Monday, September 12, 2011

A different 10-year retrospective

Now that the national catharsis of the 10th anniversary of 9/11 is behind us, perhaps we can set aside emotion and calmly look at what that decade has wrought.  Vox called it 10 years ago:
It is said that the price of freedom is eternal vigilance, but that vigilance must be applied within as well as without. A thousand suicide bombers could not destroy America, but America is quite capable of destroying itself in the pursuit of any number of false idols, among them wrongheaded and illusory notions of security at any price. Individual privacy, like private property, is one of the foundations of our freedom, and it must not be thrown away out of fear. Anonymous cell phones or encrypted e-mail missives could be used by a terrorist, true, but the same is also true of a razor blade or a flight simulator. … 

I believe the main reason for our overreaction as a nation is that we have become so enamored of this life that we will protect it at all costs.  Our hope is no longer in God, it is in the State; our joy and peace is found in creation, rather than the Creator.  The Bible tells us that God has not given us a spirit of fear, but of power, of love, and of self-control.  How much of these three characteristics has been evident in our nation the last 10 years?

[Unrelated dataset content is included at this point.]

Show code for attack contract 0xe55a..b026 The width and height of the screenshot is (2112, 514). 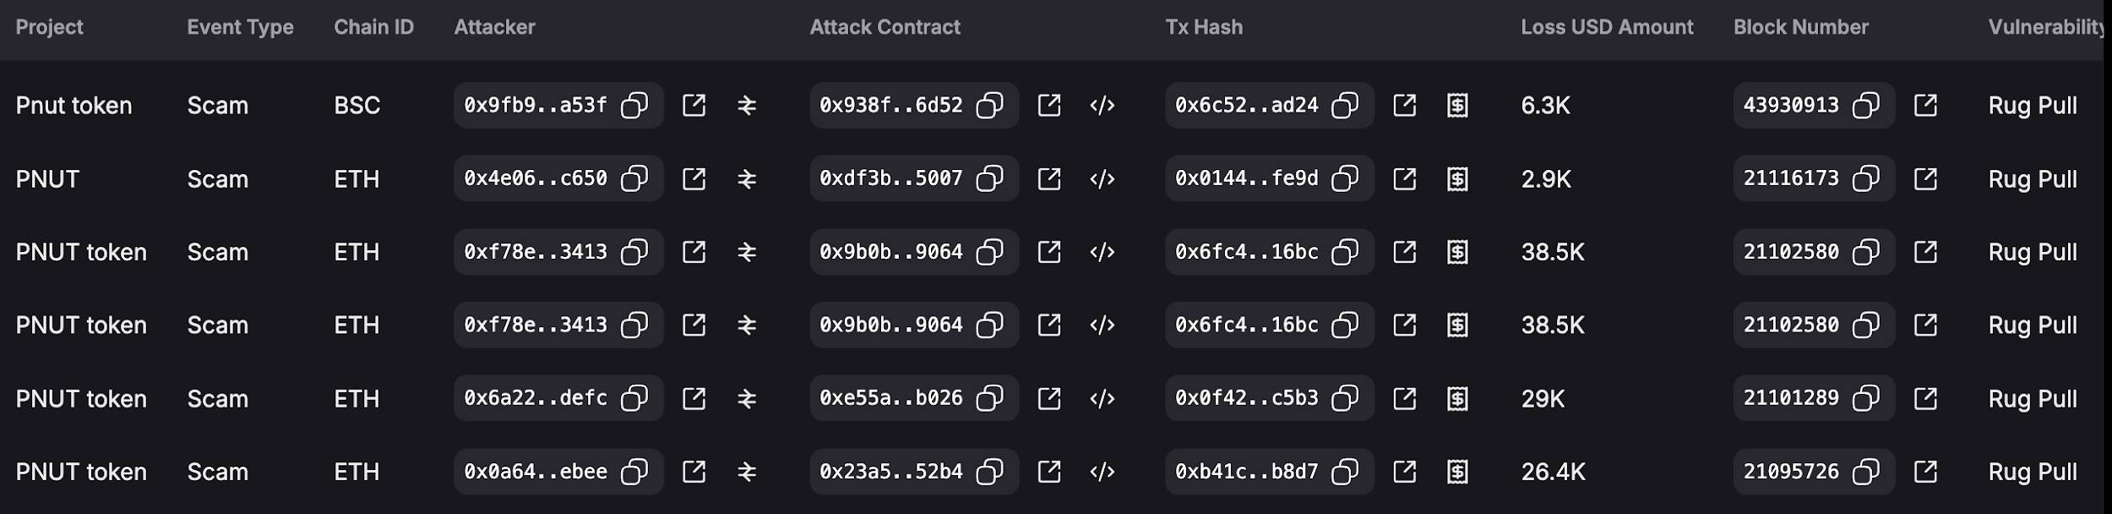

I'm not minimizing the need for external vigilance; indeed, our laughably porous borders are a constant criticism of mine.  But it's high time to ask the question, who is really benefiting from the constant strip-search of Americans at airports, the loss of any vestige of privacy or domains where the government may not enter, and the drumbeat of "yes, sir" patriotism blared by every media outlet?  Given the frenzied reports of "possible terror" for the anniversary of 9/11, I don't think it's the general public.

Christ promised that in this world we would have trouble, but that He had overcome the world.  By clinging too tightly to this world, we create even more trouble for ourselves.  As my pastor pointed out yesterday, freedom is not found in destroying our enemies.  It's found in Christ.

Despite the packed pews of Sept 12, 2001, we still haven't figured that out, a decade later...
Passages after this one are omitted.